> The problem: Every record must be copied exactly, from first line to last.

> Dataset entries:

--------------------------------

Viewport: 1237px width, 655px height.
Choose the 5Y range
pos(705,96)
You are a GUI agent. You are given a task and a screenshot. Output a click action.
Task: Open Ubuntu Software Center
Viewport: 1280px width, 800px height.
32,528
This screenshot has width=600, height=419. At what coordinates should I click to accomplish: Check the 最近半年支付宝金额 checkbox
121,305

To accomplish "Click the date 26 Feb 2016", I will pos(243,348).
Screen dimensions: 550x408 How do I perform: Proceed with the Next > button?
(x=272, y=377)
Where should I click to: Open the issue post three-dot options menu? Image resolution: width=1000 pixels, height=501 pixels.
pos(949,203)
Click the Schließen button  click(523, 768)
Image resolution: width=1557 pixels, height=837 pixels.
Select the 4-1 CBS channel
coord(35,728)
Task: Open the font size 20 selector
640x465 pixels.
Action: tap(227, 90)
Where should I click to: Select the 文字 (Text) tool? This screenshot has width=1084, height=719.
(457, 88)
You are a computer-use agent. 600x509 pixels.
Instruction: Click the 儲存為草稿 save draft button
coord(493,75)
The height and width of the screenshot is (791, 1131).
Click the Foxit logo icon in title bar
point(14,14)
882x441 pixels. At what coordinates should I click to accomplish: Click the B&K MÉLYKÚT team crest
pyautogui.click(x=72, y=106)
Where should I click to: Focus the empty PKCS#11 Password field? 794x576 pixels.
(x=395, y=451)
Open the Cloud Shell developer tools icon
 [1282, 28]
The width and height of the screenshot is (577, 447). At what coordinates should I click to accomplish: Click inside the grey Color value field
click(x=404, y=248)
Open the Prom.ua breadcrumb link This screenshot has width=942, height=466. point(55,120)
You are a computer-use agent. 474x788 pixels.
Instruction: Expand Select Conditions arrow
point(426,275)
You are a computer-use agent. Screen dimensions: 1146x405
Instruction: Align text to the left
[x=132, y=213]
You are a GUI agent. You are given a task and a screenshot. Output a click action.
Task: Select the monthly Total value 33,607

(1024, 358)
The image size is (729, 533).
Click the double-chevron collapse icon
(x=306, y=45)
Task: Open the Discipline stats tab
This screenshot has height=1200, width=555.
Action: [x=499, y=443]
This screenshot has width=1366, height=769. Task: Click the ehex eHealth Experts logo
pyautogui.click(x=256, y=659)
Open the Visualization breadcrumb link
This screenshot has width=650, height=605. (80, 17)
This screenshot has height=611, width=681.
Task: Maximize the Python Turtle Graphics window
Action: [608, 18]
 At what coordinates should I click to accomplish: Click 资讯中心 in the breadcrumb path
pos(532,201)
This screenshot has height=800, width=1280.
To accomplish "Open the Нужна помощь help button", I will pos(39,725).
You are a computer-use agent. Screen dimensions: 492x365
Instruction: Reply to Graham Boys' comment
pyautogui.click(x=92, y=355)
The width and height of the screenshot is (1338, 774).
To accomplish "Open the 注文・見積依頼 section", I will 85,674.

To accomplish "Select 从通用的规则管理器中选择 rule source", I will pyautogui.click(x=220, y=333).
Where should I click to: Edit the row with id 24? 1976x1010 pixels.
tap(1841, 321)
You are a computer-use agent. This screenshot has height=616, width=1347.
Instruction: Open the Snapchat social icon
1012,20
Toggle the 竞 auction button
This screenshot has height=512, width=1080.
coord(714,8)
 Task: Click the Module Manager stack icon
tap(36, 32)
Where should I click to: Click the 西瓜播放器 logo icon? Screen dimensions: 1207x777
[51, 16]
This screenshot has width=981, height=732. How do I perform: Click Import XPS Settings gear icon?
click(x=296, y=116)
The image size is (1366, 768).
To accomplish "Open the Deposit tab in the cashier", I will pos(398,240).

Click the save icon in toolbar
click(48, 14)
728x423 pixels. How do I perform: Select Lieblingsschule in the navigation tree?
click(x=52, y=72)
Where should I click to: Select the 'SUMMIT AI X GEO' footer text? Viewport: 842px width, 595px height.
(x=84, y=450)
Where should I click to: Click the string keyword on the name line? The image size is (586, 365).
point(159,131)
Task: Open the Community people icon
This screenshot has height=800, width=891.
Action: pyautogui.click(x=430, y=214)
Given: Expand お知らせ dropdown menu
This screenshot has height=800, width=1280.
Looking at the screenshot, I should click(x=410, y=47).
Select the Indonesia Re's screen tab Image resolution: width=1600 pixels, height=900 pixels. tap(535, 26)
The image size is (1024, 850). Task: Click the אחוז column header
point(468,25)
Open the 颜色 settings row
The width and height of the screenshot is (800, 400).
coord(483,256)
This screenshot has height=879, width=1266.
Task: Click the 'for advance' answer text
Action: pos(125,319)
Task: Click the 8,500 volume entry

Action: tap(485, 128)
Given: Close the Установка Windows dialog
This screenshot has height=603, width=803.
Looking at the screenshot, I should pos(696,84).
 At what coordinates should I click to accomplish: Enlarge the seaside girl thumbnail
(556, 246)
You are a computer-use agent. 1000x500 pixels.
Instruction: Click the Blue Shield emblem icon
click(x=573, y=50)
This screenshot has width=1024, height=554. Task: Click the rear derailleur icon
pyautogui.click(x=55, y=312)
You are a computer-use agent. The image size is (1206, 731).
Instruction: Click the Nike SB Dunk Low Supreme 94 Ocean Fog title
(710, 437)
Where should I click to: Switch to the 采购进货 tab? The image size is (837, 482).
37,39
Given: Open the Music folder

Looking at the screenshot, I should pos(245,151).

--------------------------------

> Solution:
Viewport: 1237px width, 655px height.
Choose the 5Y range
pos(705,96)
You are a GUI agent. You are given a task and a screenshot. Output a click action.
Task: Open Ubuntu Software Center
Viewport: 1280px width, 800px height.
32,528
This screenshot has width=600, height=419. At what coordinates should I click to accomplish: Check the 最近半年支付宝金额 checkbox
121,305

To accomplish "Click the date 26 Feb 2016", I will pos(243,348).
Screen dimensions: 550x408 How do I perform: Proceed with the Next > button?
(x=272, y=377)
Where should I click to: Open the issue post three-dot options menu? Image resolution: width=1000 pixels, height=501 pixels.
pos(949,203)
Click the Schließen button  click(523, 768)
Image resolution: width=1557 pixels, height=837 pixels.
Select the 4-1 CBS channel
coord(35,728)
Task: Open the font size 20 selector
640x465 pixels.
Action: tap(227, 90)
Where should I click to: Select the 文字 (Text) tool? This screenshot has width=1084, height=719.
(457, 88)
You are a computer-use agent. 600x509 pixels.
Instruction: Click the 儲存為草稿 save draft button
coord(493,75)
The height and width of the screenshot is (791, 1131).
Click the Foxit logo icon in title bar
point(14,14)
882x441 pixels. At what coordinates should I click to accomplish: Click the B&K MÉLYKÚT team crest
pyautogui.click(x=72, y=106)
Where should I click to: Focus the empty PKCS#11 Password field? 794x576 pixels.
(x=395, y=451)
Open the Cloud Shell developer tools icon
 [1282, 28]
The width and height of the screenshot is (577, 447). At what coordinates should I click to accomplish: Click inside the grey Color value field
click(x=404, y=248)
Open the Prom.ua breadcrumb link This screenshot has width=942, height=466. point(55,120)
You are a computer-use agent. 474x788 pixels.
Instruction: Expand Select Conditions arrow
point(426,275)
You are a computer-use agent. Screen dimensions: 1146x405
Instruction: Align text to the left
[x=132, y=213]
You are a GUI agent. You are given a task and a screenshot. Output a click action.
Task: Select the monthly Total value 33,607

(1024, 358)
The image size is (729, 533).
Click the double-chevron collapse icon
(x=306, y=45)
Task: Open the Discipline stats tab
This screenshot has height=1200, width=555.
Action: [x=499, y=443]
This screenshot has width=1366, height=769. Task: Click the ehex eHealth Experts logo
pyautogui.click(x=256, y=659)
Open the Visualization breadcrumb link
This screenshot has width=650, height=605. (80, 17)
This screenshot has height=611, width=681.
Task: Maximize the Python Turtle Graphics window
Action: [608, 18]
 At what coordinates should I click to accomplish: Click 资讯中心 in the breadcrumb path
pos(532,201)
This screenshot has height=800, width=1280.
To accomplish "Open the Нужна помощь help button", I will pos(39,725).
You are a computer-use agent. Screen dimensions: 492x365
Instruction: Reply to Graham Boys' comment
pyautogui.click(x=92, y=355)
The width and height of the screenshot is (1338, 774).
To accomplish "Open the 注文・見積依頼 section", I will 85,674.

To accomplish "Select 从通用的规则管理器中选择 rule source", I will pyautogui.click(x=220, y=333).
Where should I click to: Edit the row with id 24? 1976x1010 pixels.
tap(1841, 321)
You are a computer-use agent. This screenshot has height=616, width=1347.
Instruction: Open the Snapchat social icon
1012,20
Toggle the 竞 auction button
This screenshot has height=512, width=1080.
coord(714,8)
 Task: Click the Module Manager stack icon
tap(36, 32)
Where should I click to: Click the 西瓜播放器 logo icon? Screen dimensions: 1207x777
[51, 16]
This screenshot has width=981, height=732. How do I perform: Click Import XPS Settings gear icon?
click(x=296, y=116)
The image size is (1366, 768).
To accomplish "Open the Deposit tab in the cashier", I will pos(398,240).

Click the save icon in toolbar
click(48, 14)
728x423 pixels. How do I perform: Select Lieblingsschule in the navigation tree?
click(x=52, y=72)
Where should I click to: Select the 'SUMMIT AI X GEO' footer text? Viewport: 842px width, 595px height.
(x=84, y=450)
Where should I click to: Click the string keyword on the name line? The image size is (586, 365).
point(159,131)
Task: Open the Community people icon
This screenshot has height=800, width=891.
Action: pyautogui.click(x=430, y=214)
Given: Expand お知らせ dropdown menu
This screenshot has height=800, width=1280.
Looking at the screenshot, I should click(x=410, y=47).
Select the Indonesia Re's screen tab Image resolution: width=1600 pixels, height=900 pixels. tap(535, 26)
The image size is (1024, 850). Task: Click the אחוז column header
point(468,25)
Open the 颜色 settings row
The width and height of the screenshot is (800, 400).
coord(483,256)
This screenshot has height=879, width=1266.
Task: Click the 'for advance' answer text
Action: pos(125,319)
Task: Click the 8,500 volume entry

Action: tap(485, 128)
Given: Close the Установка Windows dialog
This screenshot has height=603, width=803.
Looking at the screenshot, I should pos(696,84).
 At what coordinates should I click to accomplish: Enlarge the seaside girl thumbnail
(556, 246)
You are a computer-use agent. 1000x500 pixels.
Instruction: Click the Blue Shield emblem icon
click(x=573, y=50)
This screenshot has width=1024, height=554. Task: Click the rear derailleur icon
pyautogui.click(x=55, y=312)
You are a computer-use agent. The image size is (1206, 731).
Instruction: Click the Nike SB Dunk Low Supreme 94 Ocean Fog title
(710, 437)
Where should I click to: Switch to the 采购进货 tab? The image size is (837, 482).
37,39
Given: Open the Music folder

Looking at the screenshot, I should pos(245,151).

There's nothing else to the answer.